┌─ Datos proporcionados

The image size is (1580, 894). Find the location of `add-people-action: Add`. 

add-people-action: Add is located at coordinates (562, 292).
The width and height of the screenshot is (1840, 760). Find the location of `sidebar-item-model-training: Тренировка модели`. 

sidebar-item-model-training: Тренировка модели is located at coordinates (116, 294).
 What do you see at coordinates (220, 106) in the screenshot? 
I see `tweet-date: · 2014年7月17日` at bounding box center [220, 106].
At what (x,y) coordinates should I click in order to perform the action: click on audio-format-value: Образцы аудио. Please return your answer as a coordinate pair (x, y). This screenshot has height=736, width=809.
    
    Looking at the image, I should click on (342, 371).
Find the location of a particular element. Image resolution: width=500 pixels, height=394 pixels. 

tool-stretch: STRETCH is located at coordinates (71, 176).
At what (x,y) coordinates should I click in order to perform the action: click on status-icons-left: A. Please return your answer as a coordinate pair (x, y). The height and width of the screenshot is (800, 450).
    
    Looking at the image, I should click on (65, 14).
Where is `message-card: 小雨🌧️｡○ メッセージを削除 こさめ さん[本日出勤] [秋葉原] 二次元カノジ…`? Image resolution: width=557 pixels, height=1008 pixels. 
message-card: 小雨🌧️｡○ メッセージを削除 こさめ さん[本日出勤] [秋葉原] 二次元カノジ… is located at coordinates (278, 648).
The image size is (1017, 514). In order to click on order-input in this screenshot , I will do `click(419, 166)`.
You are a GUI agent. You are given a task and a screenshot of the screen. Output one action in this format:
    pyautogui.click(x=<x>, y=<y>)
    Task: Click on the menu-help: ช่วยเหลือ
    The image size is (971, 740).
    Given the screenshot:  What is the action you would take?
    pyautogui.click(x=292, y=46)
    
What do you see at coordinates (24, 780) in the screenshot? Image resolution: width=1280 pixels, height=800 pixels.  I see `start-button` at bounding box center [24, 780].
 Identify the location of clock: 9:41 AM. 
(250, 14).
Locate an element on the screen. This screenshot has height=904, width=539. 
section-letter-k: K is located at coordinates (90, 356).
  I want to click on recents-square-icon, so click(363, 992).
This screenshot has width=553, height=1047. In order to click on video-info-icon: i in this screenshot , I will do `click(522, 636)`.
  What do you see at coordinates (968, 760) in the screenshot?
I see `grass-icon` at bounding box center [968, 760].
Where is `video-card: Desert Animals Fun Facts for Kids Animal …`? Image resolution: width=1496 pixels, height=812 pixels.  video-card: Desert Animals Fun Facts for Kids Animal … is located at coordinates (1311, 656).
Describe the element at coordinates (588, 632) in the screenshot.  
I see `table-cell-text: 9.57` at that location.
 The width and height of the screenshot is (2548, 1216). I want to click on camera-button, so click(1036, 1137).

└─

Convierte en una lista numerada las líneas de los registros que empiezan en la que contiene "is (800, 450)." y terminan en la que contiene "Looking at the image, I should click on (65, 14).", ambas incluidas. Omite las líneas en blanco.

Resultado –
1. At what (x,y) coordinates should I click in order to perform the action: click on status-icons-left: A. Please return your answer as a coordinate pair (x, y). The height and width of the screenshot is (800, 450).
2.     Looking at the image, I should click on (65, 14).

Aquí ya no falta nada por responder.